After all, he had many friends in France. Perhaps in a roundabout way he could receive news. Through Aaron Aaronson, who still received letters that came on American ships, as his experimental farm was supported from America. And through American friends contact could also be made with the British.

  Leah fell silent. Why she could not tell, but she felt wary, as one sometimes feels in an unfamiliar place. She felt as though she were being drawn the wrong way, perhaps. “Do you hear from Sara?” she asked.

  “Aaron hears,” he said. Then he added, “It’s what she writes underneath the postage stamps, in tiny microscopic letters.” He walked a bit in silence, then burst out, “If you want to know what Djemal Pasha and his partners are doing to the Armenians—before Sara left, it was agreed we must look under the stamps.” It was an old Jewish device, even in Russia it had been used. “What you’ve heard is nothing, a few massacres. Like pogroms, you think. Let me tell you. A pogrom passes. This is something else. It is a complete plan. It is the annihilation of the whole people. To kill them all.” It was done town by town, village by village, he said. First the men were taken away as though for the army, but they were murdered in a wood or a ravine. Then the whole village, children, old people, women, were rounded up and marched off, with horsemen with knouts to keep them moving on the road. “Wherever they pass, no one is allowed to come near them with food or water.
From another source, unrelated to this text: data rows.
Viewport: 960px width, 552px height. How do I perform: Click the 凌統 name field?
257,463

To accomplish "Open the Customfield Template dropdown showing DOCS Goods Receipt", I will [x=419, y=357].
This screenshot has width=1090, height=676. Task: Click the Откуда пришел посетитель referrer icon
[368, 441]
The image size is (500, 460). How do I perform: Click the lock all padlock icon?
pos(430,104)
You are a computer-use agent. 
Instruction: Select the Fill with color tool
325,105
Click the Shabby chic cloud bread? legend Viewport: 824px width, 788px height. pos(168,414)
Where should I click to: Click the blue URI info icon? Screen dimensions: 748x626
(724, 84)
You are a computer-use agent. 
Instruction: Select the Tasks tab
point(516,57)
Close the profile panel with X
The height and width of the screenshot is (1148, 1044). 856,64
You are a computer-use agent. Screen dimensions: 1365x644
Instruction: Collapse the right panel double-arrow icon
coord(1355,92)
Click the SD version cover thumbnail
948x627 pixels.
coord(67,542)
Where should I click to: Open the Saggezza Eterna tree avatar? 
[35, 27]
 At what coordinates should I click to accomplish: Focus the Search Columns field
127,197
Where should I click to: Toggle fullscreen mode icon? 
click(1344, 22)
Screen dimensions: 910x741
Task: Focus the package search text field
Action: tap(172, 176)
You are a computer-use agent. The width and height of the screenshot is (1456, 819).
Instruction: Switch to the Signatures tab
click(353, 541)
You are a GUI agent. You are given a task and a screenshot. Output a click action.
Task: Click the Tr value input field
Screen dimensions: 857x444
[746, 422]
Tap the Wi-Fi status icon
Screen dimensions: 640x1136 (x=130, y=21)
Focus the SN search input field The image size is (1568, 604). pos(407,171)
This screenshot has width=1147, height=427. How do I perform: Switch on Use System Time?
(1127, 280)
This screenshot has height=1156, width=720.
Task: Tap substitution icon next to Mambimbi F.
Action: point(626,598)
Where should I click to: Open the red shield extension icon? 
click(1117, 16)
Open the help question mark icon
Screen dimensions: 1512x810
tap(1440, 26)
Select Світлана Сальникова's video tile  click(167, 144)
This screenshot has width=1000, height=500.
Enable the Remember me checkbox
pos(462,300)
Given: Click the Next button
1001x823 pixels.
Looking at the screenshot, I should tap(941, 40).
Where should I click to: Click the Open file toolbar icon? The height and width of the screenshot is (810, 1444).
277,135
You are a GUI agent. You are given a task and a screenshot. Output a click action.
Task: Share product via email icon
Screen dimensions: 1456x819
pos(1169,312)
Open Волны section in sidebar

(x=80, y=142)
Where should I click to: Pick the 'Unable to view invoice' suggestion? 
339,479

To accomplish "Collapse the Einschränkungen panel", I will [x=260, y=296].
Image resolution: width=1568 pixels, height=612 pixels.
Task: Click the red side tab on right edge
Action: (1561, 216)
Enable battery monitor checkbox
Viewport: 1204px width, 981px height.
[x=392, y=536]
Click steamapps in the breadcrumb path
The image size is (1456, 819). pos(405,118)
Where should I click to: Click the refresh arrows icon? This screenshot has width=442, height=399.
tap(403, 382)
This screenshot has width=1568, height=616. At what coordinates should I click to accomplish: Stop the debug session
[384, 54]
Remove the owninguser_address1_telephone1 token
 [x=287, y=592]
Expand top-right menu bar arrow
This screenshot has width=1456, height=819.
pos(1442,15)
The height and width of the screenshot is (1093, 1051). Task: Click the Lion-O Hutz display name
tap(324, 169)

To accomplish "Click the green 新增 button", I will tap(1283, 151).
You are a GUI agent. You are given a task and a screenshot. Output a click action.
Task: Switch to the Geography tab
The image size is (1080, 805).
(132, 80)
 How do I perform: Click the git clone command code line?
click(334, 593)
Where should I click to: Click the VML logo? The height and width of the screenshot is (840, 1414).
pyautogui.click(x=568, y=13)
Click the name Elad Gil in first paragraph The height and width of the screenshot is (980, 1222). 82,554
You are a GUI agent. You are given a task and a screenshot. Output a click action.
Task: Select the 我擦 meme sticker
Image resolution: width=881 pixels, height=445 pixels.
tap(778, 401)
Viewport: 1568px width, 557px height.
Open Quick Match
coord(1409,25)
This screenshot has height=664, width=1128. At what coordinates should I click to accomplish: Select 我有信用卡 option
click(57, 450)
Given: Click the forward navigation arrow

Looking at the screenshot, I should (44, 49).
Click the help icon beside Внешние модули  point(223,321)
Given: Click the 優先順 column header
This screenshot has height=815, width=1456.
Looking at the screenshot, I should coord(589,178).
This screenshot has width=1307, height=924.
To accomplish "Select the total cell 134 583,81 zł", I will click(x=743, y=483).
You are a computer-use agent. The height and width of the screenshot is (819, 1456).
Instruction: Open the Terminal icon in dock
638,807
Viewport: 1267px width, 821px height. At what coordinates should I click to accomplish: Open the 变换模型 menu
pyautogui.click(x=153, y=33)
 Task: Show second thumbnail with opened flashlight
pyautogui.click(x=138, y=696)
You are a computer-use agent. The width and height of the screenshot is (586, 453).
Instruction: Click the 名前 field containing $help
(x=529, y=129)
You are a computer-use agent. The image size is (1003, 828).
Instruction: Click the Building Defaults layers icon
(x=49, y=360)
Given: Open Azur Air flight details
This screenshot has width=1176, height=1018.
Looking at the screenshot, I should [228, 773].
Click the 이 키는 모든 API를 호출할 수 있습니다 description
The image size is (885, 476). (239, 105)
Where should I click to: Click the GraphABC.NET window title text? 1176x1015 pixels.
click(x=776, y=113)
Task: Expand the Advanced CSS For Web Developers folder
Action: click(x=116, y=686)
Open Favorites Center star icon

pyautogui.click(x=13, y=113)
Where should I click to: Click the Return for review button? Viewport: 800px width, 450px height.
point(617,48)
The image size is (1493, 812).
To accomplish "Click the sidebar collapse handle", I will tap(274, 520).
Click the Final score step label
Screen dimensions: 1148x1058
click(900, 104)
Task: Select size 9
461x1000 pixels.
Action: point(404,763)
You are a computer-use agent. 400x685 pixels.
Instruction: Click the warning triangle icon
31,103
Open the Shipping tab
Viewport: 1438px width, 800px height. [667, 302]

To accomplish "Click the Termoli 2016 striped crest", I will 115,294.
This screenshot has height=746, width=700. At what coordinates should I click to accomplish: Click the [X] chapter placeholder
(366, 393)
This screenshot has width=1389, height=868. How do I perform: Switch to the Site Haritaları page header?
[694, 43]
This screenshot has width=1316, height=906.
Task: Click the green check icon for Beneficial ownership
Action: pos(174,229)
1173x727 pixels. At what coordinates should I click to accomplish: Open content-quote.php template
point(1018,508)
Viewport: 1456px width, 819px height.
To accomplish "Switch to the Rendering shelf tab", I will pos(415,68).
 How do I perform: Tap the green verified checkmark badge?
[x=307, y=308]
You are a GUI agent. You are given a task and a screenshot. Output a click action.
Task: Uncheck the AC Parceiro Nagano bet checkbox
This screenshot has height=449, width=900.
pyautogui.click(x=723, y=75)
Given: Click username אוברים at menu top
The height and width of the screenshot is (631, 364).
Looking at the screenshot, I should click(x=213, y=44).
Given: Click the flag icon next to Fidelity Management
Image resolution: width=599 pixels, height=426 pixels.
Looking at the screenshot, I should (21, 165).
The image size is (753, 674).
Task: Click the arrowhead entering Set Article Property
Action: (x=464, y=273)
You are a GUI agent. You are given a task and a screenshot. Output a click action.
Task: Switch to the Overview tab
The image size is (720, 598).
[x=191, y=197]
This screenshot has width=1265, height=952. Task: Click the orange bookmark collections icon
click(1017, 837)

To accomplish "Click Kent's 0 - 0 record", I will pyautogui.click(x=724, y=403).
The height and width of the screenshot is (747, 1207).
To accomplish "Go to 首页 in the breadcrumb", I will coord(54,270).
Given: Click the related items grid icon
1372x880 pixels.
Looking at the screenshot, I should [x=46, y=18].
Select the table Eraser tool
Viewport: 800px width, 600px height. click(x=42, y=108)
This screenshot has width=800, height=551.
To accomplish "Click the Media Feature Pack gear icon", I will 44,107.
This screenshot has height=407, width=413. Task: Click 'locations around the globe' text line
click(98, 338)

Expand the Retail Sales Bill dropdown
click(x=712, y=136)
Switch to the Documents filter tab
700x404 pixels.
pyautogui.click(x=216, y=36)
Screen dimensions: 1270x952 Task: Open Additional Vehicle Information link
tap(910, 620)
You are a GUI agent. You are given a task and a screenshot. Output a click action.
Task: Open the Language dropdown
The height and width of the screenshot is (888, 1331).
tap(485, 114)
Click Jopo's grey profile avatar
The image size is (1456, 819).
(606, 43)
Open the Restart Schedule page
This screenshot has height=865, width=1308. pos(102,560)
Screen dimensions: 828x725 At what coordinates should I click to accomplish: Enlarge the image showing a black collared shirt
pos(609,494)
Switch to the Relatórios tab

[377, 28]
They are driven eastward into the wilderness, and the dead and dying are left by the roadside.” The two of them were standing stock-still now, and Avshalom, his face no longer boyish, cried out, “Not in one village, and not in ten, but already in half the Armenian towns this has happened, Sara writes. It is attested. Christian pastors have gone out and seen it. Only in the cities, the Armenians have not yet been molested. But the Turks will finish with those, as well. It is the greatest slaughter the world has ever known. And if the world knows, it does nothing to stop it. That’s what I hear from Sara.”